◆ TASK TO COMPLETE ◆
What you give must be the lines from the one containing "Given: Align text to the right" through the last line of the listing below, exactly, with nothing else and no pictures.
DATASET EXCERPTS START
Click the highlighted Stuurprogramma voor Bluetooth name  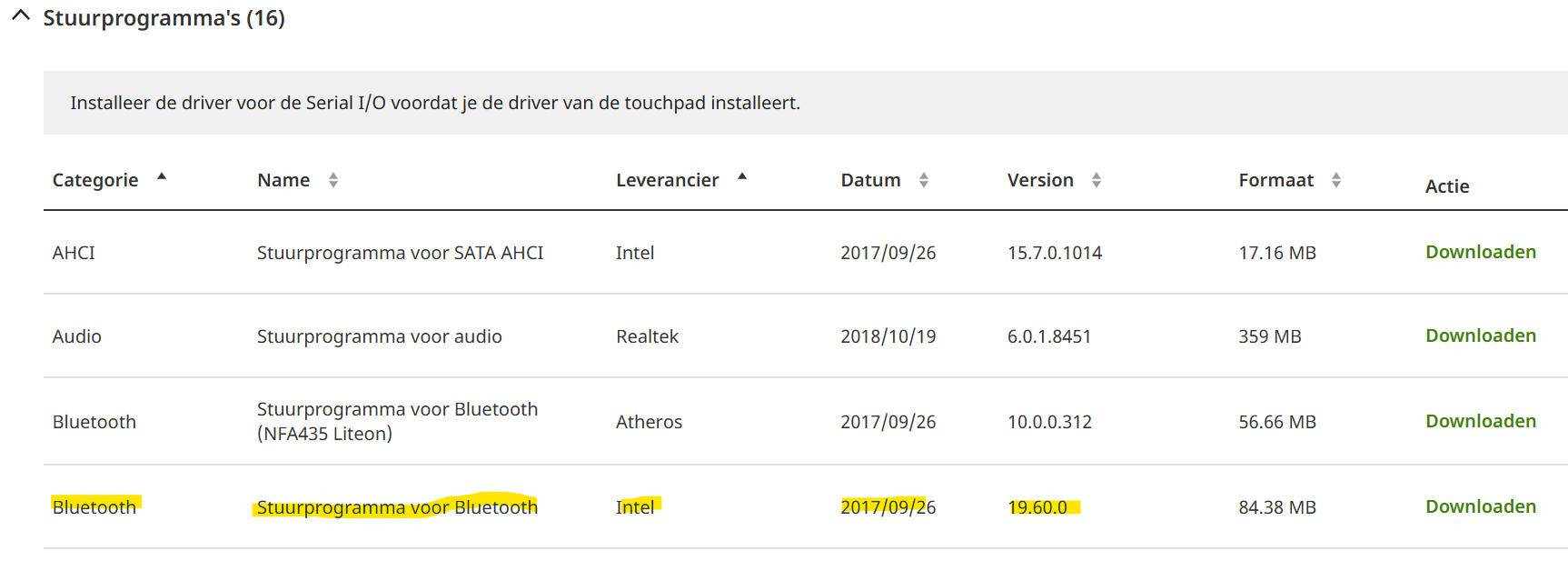coord(397,507)
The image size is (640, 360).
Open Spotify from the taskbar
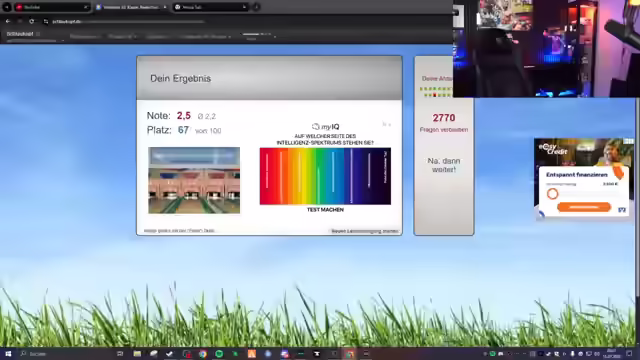point(219,353)
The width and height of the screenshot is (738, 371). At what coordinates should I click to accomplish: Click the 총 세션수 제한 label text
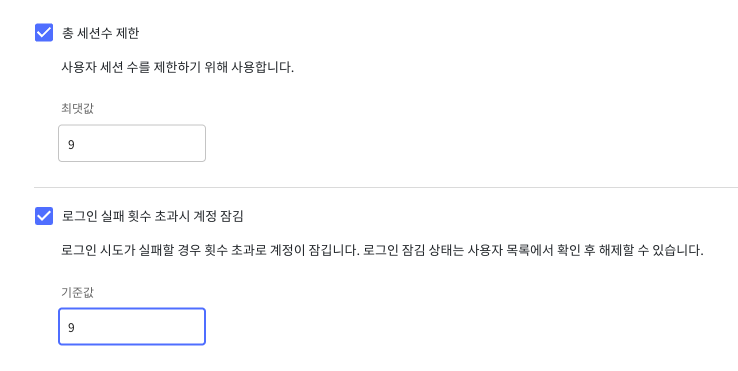[100, 33]
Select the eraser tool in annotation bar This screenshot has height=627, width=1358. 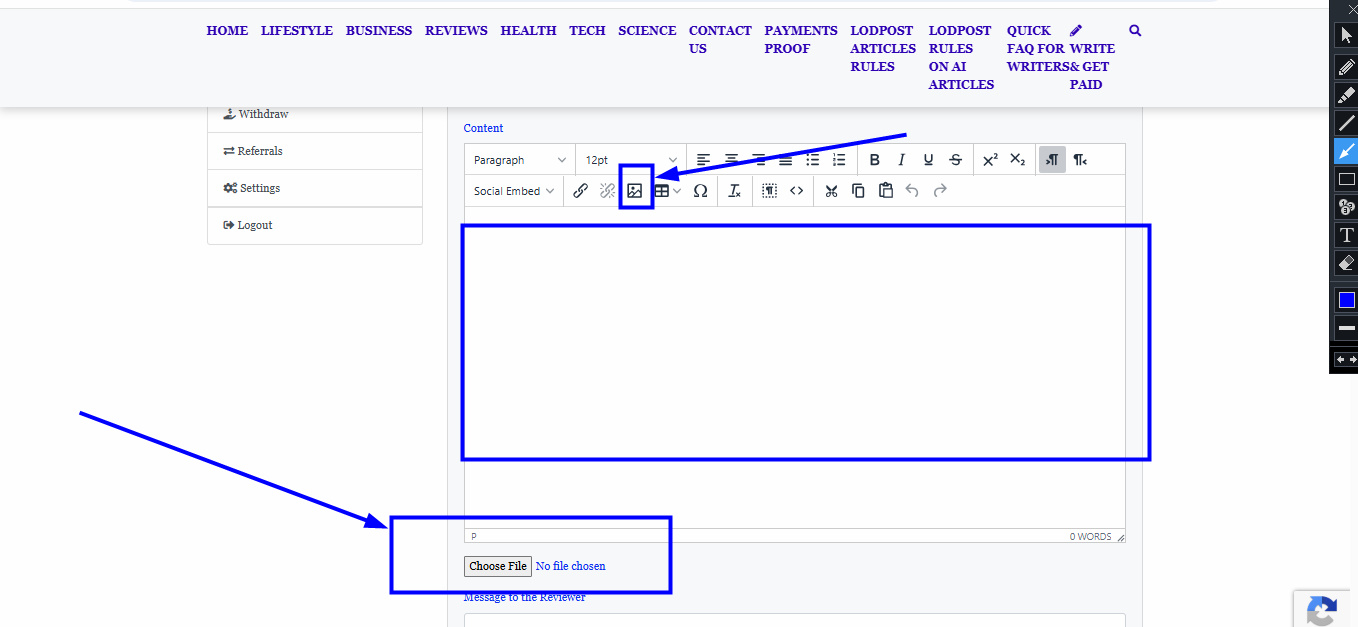1346,264
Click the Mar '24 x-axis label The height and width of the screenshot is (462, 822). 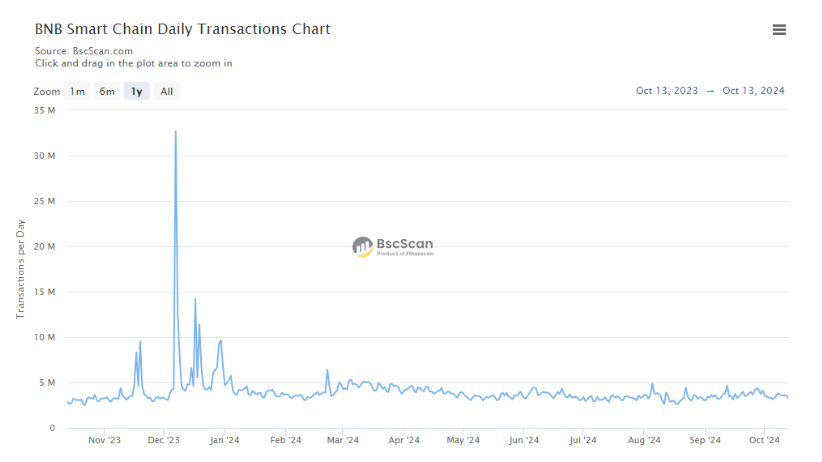[343, 440]
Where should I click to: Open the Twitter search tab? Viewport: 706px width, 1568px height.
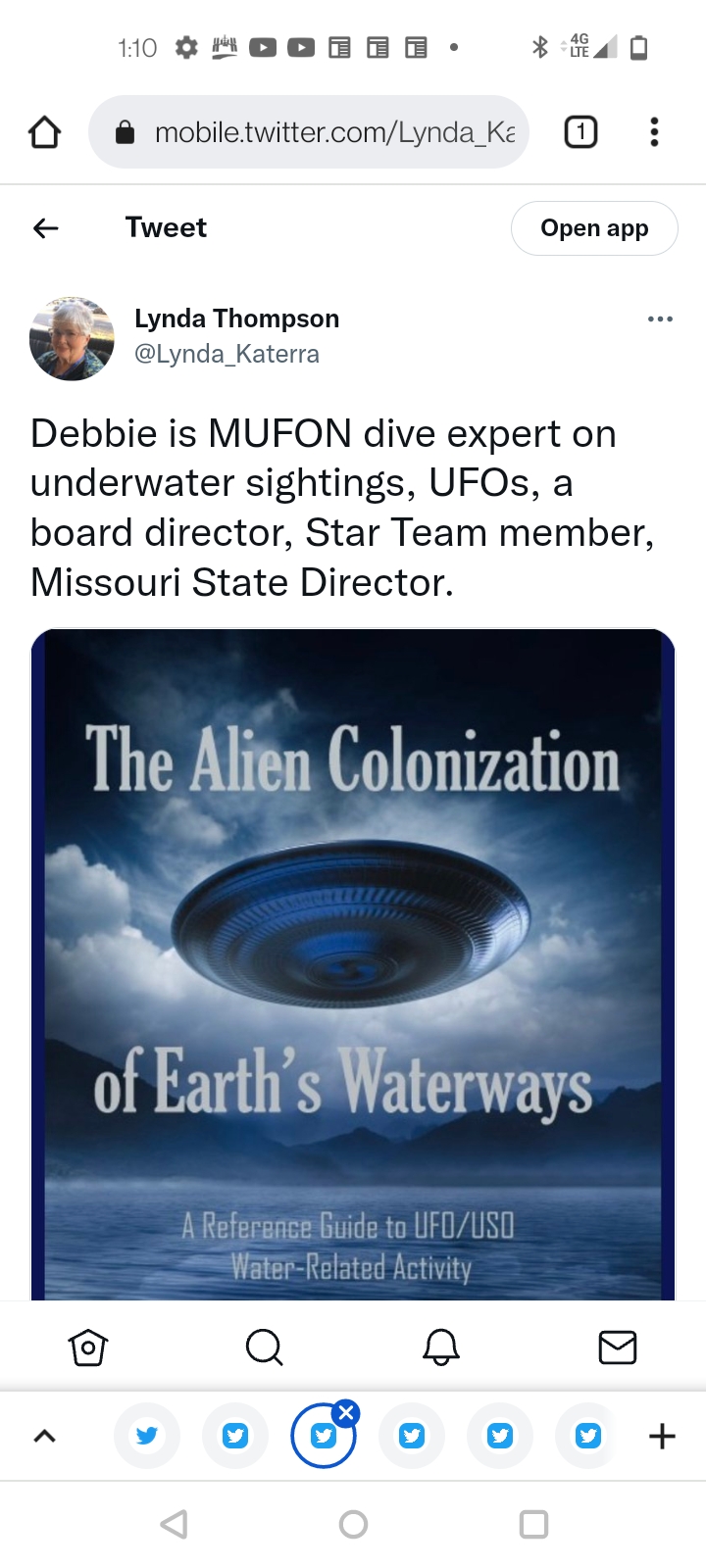(264, 1348)
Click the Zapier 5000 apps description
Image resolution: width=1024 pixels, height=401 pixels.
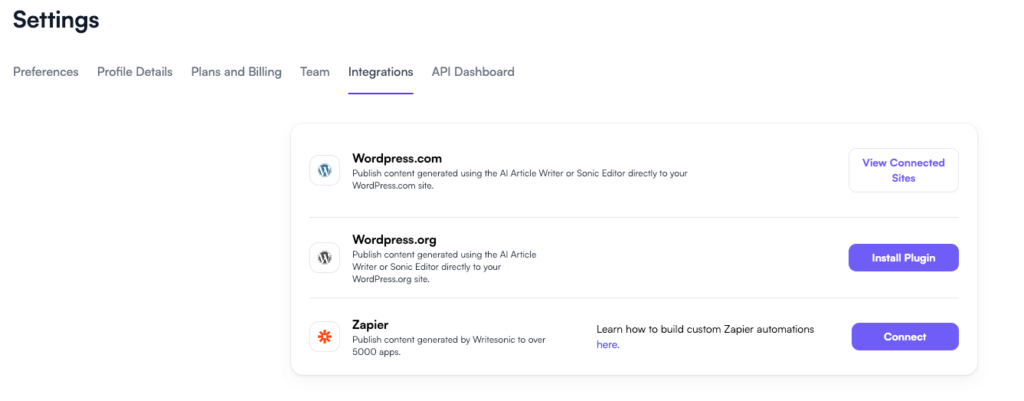[449, 345]
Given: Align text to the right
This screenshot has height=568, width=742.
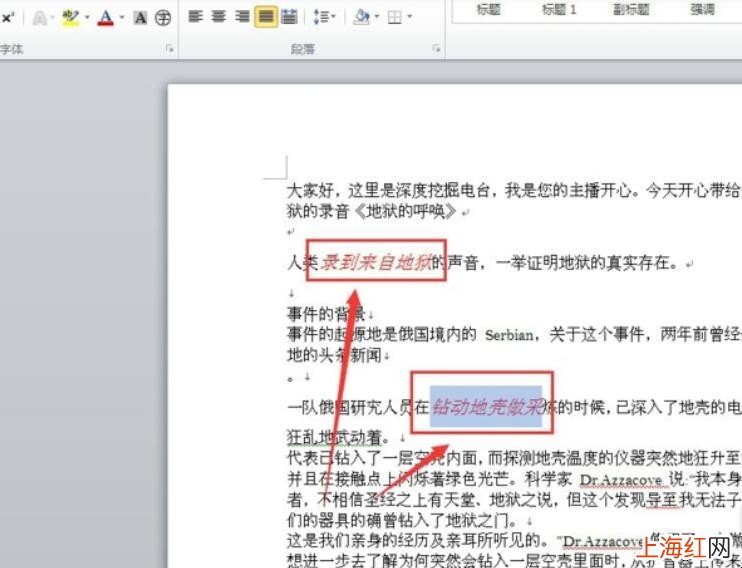Looking at the screenshot, I should [x=242, y=17].
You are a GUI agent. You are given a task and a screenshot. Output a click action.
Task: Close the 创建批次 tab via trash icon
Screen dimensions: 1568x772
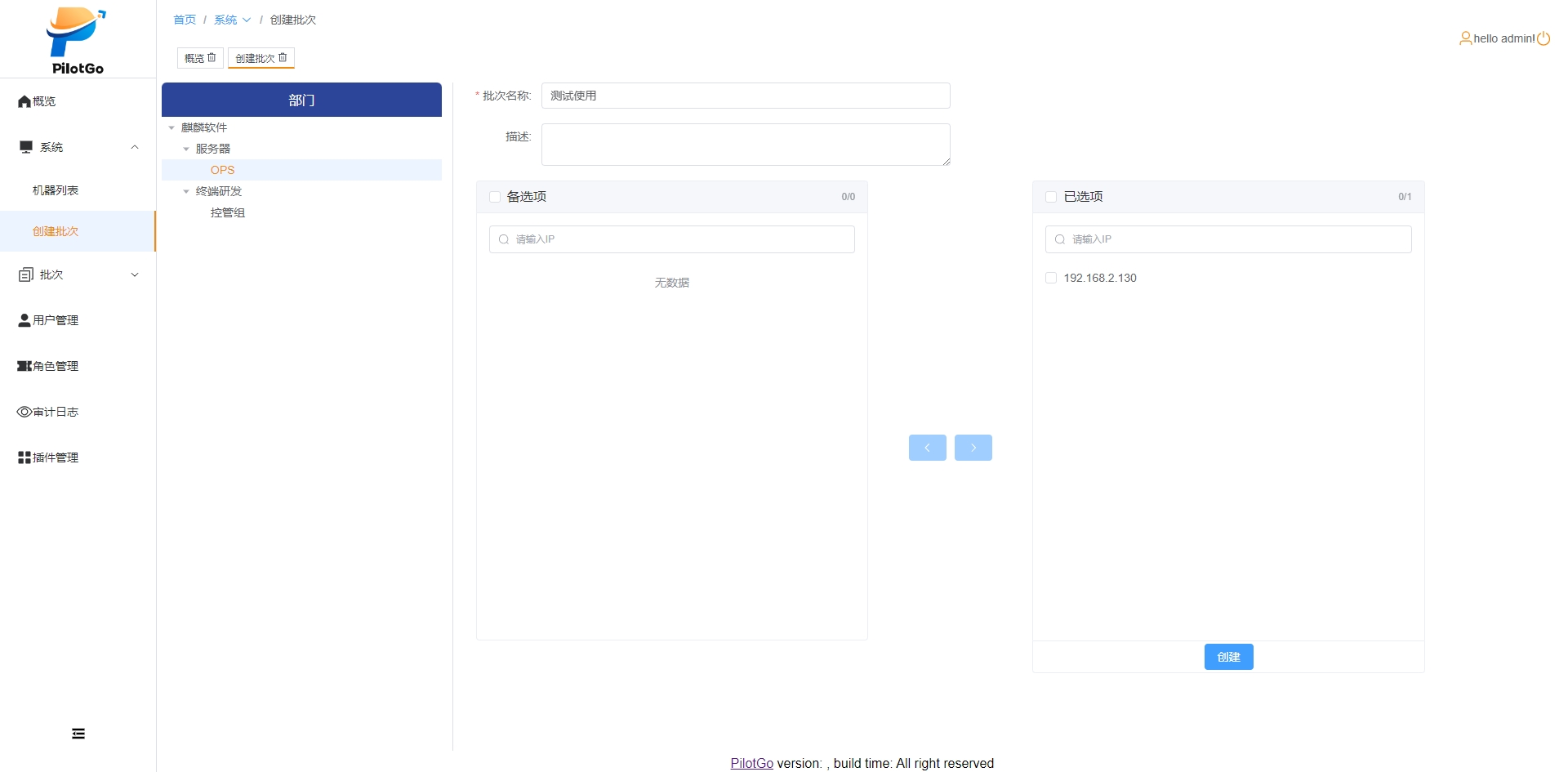pos(283,58)
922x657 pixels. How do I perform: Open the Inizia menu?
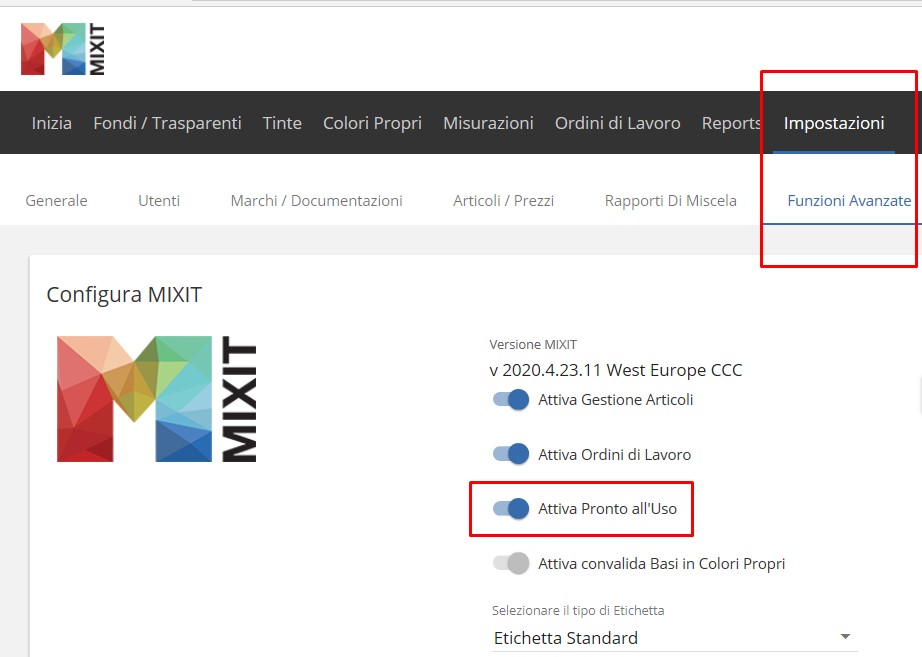52,123
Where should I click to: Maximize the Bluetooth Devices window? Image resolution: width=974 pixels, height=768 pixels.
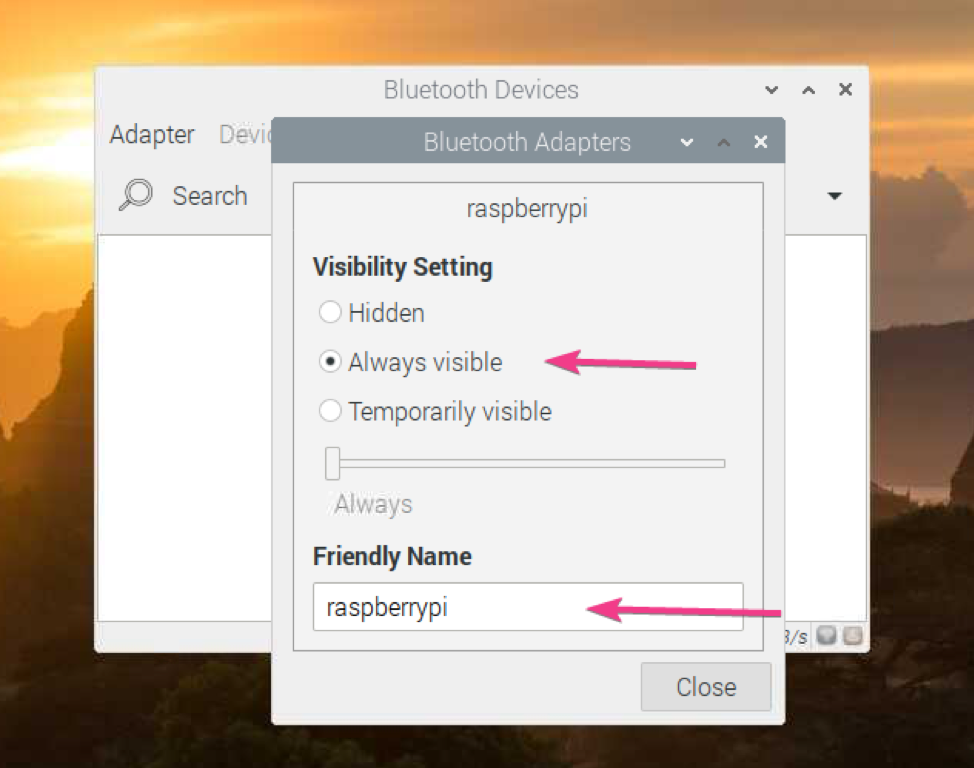click(809, 90)
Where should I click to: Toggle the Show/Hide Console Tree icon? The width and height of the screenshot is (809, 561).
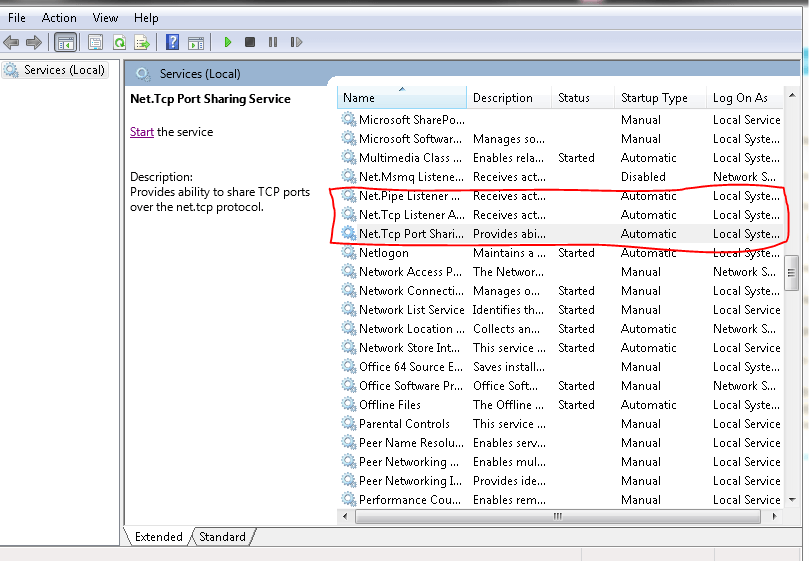(65, 42)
DATASET EXCERPTS END
◆ SOLUTION TO THE PROBLEM ◆
Given: Align text to the right
This screenshot has height=568, width=742.
Looking at the screenshot, I should [x=242, y=17].
You are a GUI agent. You are given a task and a screenshot. Output a click action.
Task: Close the 创建批次 tab via trash icon
Screen dimensions: 1568x772
pos(283,58)
922x657 pixels. How do I perform: Open the Inizia menu?
52,123
Where should I click to: Maximize the Bluetooth Devices window? Image resolution: width=974 pixels, height=768 pixels.
click(809, 90)
Where should I click to: Toggle the Show/Hide Console Tree icon? The width and height of the screenshot is (809, 561).
(65, 42)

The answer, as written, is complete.